This morning I read Psalm 25 and I lamented. I wept. I begged God for a heart of trust and waiting in my constant affliction. And I begged Him for good results today as I went into my oncologist appointment. I used the words of Charles Spurgeon, that God would “hear my distress” and “make His suppliant whole.”
A couple weeks ago, my oncologist checked my tumor markers and they were still rising despite a CT scan that showed no progression and a clean biopsy of a questionable spot, so she ordered a PET scan for me to check on a deeper level (a metabolic level) to see if they could find anything. Fortunately, our insurance company approved it and I was able to have the PET scan last Thursday.
Shaking her head when she came in the exam room, my doctor said, “I’ve been talking about you,” and I saw written notes all over the PET results. “All the radiologists recognize your name,” she said, “Yours is such a tricky case.” Sadly, friends, the news is not good. The cancer has spread and there is metastasis in my abdomen, technically in my peritoneum (which is the membrane lining of the abdomen and pelvis). She is starting me on a different chemo regimen next week on a newer chemo that has been shown to be effective with metastatic breast cancer.
Devastation is an understatement, and I am struggling with a feeling of hopelessness with treatment and working through yet again the acceptance of living with incurable cancer. It is hard to live this tenuous life knowing there is a monster inside of me that’s mind is set on killing me, and I weary of the fight.
In his book, Rejoicing in Lament, J. Todd Billings describes the feeling so well, the thick fog of uncertainty, when he writes about Psalm 31 (“You have set my feet in a spacious place.”:
“One thing about the experience of being diagnosed with cancer is that it feels like a narrowing, a tightening, rather than ‘a spacious place’ to dwell. We all know, in theory, that we are mortal, but in day-to-day life many of us don’t live with the thought… in being diagnosed with a disease that makes the prospect of life in the future uncertain, there is a narrowing that takes place.

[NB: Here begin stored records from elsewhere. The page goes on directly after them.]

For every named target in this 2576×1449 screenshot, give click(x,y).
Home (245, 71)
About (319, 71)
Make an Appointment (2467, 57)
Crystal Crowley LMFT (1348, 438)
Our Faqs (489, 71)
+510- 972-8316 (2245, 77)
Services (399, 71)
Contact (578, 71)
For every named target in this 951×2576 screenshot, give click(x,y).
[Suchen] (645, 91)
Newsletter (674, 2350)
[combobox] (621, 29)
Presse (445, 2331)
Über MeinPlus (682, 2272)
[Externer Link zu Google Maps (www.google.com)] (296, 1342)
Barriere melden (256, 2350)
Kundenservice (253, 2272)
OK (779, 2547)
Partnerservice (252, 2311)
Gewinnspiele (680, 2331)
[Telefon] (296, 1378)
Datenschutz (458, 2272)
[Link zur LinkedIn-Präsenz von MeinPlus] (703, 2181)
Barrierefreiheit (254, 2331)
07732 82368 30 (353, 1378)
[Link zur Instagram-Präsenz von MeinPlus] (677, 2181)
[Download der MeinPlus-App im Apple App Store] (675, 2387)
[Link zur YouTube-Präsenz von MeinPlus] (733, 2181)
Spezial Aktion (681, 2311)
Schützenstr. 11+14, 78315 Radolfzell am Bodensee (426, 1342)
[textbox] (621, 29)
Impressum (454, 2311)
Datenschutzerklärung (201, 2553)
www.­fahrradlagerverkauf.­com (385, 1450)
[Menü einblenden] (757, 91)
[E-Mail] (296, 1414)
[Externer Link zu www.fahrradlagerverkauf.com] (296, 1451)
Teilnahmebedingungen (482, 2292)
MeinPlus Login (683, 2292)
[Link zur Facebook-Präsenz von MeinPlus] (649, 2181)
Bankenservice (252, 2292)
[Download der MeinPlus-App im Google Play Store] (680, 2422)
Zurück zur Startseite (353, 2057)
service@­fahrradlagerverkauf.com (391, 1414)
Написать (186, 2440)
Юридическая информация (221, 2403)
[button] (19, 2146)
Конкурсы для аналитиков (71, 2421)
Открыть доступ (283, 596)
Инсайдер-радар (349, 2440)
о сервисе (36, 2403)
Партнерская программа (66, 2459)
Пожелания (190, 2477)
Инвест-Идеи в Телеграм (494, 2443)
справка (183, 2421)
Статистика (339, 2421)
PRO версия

It feels a bit like the lights in distant rooms are turning off or, rather, flickering. They were rooms that you were just assuming would be there for you to pass through in future years. The space starts to feel more constricted, narrowed… The ‘narrowing’ can be a place where we prioritize what is most important. But even as we do so, it can still feel like a small, diminishing place that we occupy.
I do not understand why God is choosing to answer, “No,” to our pleas. I feel the thick fog of uncertainty choking me. I wail in the ache to be free of this monster. And I beg Him for a heart submissive to His will, for a life that is certain of my security in Him no matter what happens. My faith shudders and quakes, and I cry out, “Lord, help my unbelief.”
“In light of all this, it is important to remember… that through God’s victory, our feet have been planted in a ‘spacious place.’ Ultimately, to be and dwell in Christ is to dwell in the most ‘spacious place’ imaginable… What could be more wide and capacious than this–to dwell in Christ, the Alpha and the Omega, the one through whom all things were made in whom all things hold together?”
This is what I must cling to, even in the confusion, the lament, the grief. He is the Alpha and Omega, the beginning and the end, and I dwell secure.
Friends, would you pray for us? Would you pray for me to believe that I am secure in Him? For hope? For wholeness of spirit, mind and body? For Brian and the children? For healing?
You have prayed so faithfully and for so long for us, and your encouragement humbles me.
We move forward, looking to Him. There is nowhere else to go.